Quittenpästli ist ein Resteverwertungsrezept nach der Geleeverarbeitung. Doch man braucht nicht unbedingt zuerst Gelee herzustellen. Ein paar frische Quitten, Wasser, Zucker und etwas Zitronensaft, das ist alles, was du für dieses Naschwerk benötigst.

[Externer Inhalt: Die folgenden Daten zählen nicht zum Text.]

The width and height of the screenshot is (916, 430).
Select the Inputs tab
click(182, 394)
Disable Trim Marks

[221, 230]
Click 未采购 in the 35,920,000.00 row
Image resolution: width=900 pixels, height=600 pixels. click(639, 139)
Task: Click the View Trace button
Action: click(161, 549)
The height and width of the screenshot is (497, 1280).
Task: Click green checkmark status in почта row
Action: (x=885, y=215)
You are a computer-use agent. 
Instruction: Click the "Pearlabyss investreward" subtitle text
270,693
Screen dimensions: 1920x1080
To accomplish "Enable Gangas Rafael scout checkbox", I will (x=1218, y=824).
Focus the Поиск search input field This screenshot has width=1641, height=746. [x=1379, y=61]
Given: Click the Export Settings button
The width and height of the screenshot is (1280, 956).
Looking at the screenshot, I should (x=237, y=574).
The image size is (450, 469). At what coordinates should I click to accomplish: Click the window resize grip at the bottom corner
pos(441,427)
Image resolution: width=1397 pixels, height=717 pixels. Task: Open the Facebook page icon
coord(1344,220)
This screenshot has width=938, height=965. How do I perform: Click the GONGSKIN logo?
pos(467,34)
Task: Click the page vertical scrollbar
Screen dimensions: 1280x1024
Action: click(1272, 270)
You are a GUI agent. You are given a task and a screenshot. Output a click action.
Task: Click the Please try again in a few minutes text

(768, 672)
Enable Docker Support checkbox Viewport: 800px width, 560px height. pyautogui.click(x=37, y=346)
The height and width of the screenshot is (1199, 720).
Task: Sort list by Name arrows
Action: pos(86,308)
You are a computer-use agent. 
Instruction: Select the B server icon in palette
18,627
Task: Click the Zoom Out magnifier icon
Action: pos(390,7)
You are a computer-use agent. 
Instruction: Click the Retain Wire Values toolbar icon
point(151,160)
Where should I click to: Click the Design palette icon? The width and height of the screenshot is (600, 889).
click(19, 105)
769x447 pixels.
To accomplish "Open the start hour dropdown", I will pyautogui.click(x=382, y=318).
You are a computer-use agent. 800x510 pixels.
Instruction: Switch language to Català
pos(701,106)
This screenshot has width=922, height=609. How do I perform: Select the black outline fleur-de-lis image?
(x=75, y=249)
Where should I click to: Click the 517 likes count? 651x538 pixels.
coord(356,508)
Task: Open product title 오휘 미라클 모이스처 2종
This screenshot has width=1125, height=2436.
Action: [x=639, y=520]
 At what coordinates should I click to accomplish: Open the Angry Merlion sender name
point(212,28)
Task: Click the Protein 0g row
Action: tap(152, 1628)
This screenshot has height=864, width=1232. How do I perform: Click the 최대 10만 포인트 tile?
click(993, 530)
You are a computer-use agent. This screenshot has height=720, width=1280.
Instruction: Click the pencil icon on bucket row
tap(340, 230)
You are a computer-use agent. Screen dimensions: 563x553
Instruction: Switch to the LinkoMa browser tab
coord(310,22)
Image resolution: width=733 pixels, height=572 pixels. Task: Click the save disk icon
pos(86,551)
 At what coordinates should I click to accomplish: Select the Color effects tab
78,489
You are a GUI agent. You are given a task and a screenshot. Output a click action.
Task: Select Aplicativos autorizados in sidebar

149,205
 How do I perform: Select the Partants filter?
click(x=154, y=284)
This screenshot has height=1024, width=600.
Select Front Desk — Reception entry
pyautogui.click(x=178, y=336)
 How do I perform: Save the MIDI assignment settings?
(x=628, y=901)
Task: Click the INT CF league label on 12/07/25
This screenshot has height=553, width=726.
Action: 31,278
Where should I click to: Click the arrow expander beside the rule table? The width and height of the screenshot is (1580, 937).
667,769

Vor- und zubereiten: ca. 80 Min.
Trocknen lassen: ca. 5 Tage

Und so wirds gemacht:

  • Von den Quitten allfälligen Flaum mit einem Tuch abreiben. Fliege entfernen, Quitten achteln, in eine weite Pfanne geben. Mit Wasser knapp bedecken, aufkochen. Quitten zugedeckt bei mittlerer Hitze ca. 30 Min. sehr weich kochen. Quitten abtropfen, etwas abkühlen, ausdrücken (evtl. Saft für Quittengelee auffangen siehe Hinweis), durchs Passe-vite in eine weite Pfanne treiben (ergibt ca. 750 g)
  • Zucker und Zitronensaft zum Quittenpüree geben, unter Rühren aufkochen, Hitze reduzieren, unter häufigem Rühren ca. 30 Min. zu einem dicklichen Mus einkochen, bis sich die Masse vom Pfannenboden löst. Masse in die vorbereitete Form füllen, glatt streichen, ca. 3 Tage an einem warmen Ort trocknen.
  • Quittenmasse in ca. 2 cm grosse Stücke schneiden, im Zucker wenden, auf einem mit Backpapier belegten Blech verteilen, bei Raumtemperatur nochmals ca. 2 Tage trocknen.
Nährwert pro 100 g:
kcal
391
Kh
95g

Zusatzinformationen

  • Form: Für eine weite Form von ca. 3 Litern oder ein Backblech von ca. 30 cm Ø, mit Backpapier ausgelegt
  • Haltbarkeit: gut verschlossen in einer Dose oder einem Einmachglas lagenweise mit Backpapier getrennt, ca. 2 Monate.
  • Hinweis: den aufgefangenen Quittensaft für Quittengelee verwenden. Auf 5 dl Saft ca. 350 g Zucker verwenden. Wenn man die gekochten Quitten offen im Saft ca. 12 Std. ziehen lässt, bekommen die Quittenpästli wie der Gelee noch eine schönere rote Farbe.